Sans l’aval de quiconque
Aiguisant sa curiosité pour le royaume, il découvre que les expatriés y affluent déjà, attirés par les mégaprojets. Il entreprend alors d’aller voir de ses propres yeux cette Arabie en quête d’ouverture, décidée à rompre avec le rigorisme de l’islam wahhabite. « Quoi qu’on dise de l’Arabie, les juifs et les musulmans y ont toujours travaillé côte à côte. Les derniers juifs sont partis en 1945 mais, depuis cinquante ans, des expatriés juifs travaillent pour Aramco [la compagnie pétrolière nationale] sans avoir à se cacher », défend le rabbin Herzog. Il a fait des estimations : « Parmi une population expatriée de 750 000 personnes environ, il y a 2 % de juifs originaires des Etats-Unis, de France, de Grande-Bretagne, d’Amérique latine… qui n’ont aucune structure pour leurs besoins spirituels. » Décidé à tester la disposition des autorités saoudiennes à l’accepter comme rabbin, il a improvisé un centre juif à Riyad.

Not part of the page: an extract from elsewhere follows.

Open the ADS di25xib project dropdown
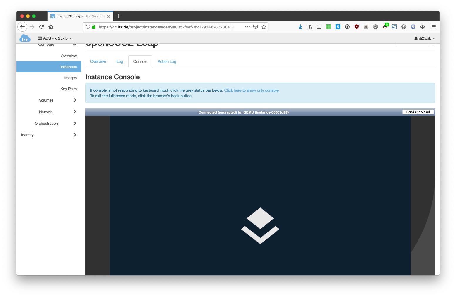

Le rabbin a signalé sa démarche aux autorités « par courtoisie et pour les convaincre de la valeur ajoutée de [sa] présence ». C’est toutefois sans l’aval de quiconque, et sans autre prétendant au poste, qu’il s’est autoproclamé « grand rabbin d’Arabie saoudite ». « Je n’ai pas à cacher mon identité, l’Arabie saoudite n’a pas de problème avec le peuple juif. On ne fait rien dans nos rites qui contredise l’islam : on remplace même le vin par du jus de raisin pour le séder [le repas de la Pâque juive] », souligne-t-il. Il ne procède à aucune conversion et ne fait pas de dialogue interreligieux comme à Abou Dhabi où les autorités émiraties ont inauguré l’Abrahamic Family House en 2019.
L’homme veille à « séparer le dossier religieux de l’accord de normalisation avec l’Etat d’Israël. L’Etat d’Israël ne représente pas le peuple juif ». Le rêve du rabbin Herzog d’obtenir l’autorisation pour ouvrir un bain rituel juif (mikvé), des installations pour la casherout, et des classes d’études religieuses est toutefois loin de se réaliser. On raconte à Riyad qu’il attend en Israël depuis des mois d’être à nouveau autorisé à entrer sur le territoire saoudien. Les autorités ne sauraient que faire de ce personnage fantasque, qui sillonne le pays à la rencontre d’expatriés juifs, jusque sur les chantiers de Neom.